Copy the items from the line with "Screen dimensions: 1274x552" up to and including the line with "Uncheck the marketing updates checkbox", swapping "marketing updates" for "product news" and keeping everything else the same.

▶ [DATASET CONTENT]
====================

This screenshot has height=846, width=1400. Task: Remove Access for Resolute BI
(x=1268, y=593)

====================

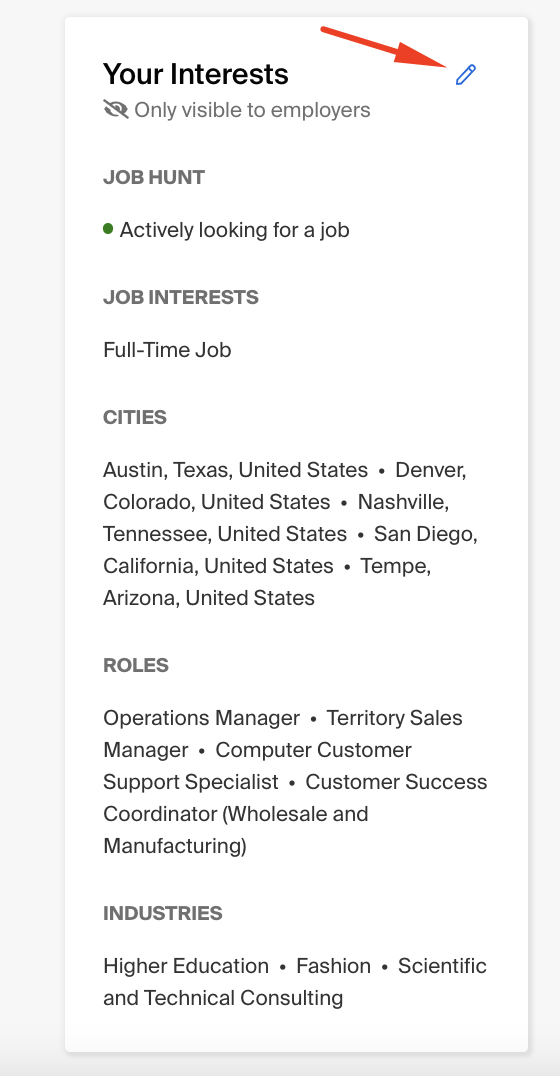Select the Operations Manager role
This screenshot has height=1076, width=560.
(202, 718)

====================

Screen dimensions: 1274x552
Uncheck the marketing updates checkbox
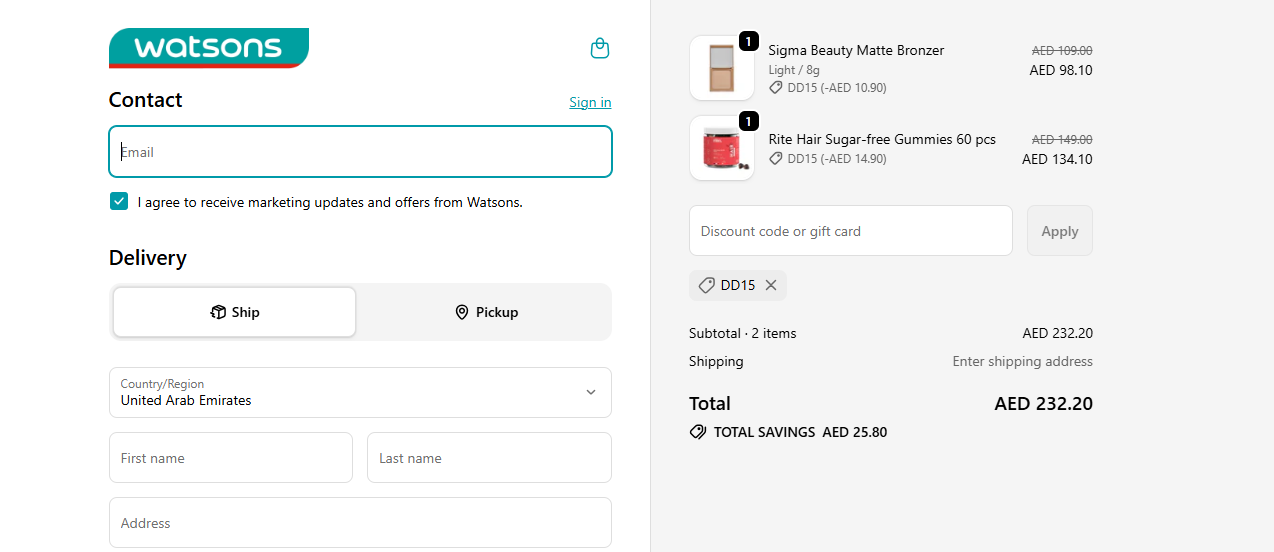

====================

▶ [FINAL RESULT]
Screen dimensions: 1274x552
Uncheck the product news checkbox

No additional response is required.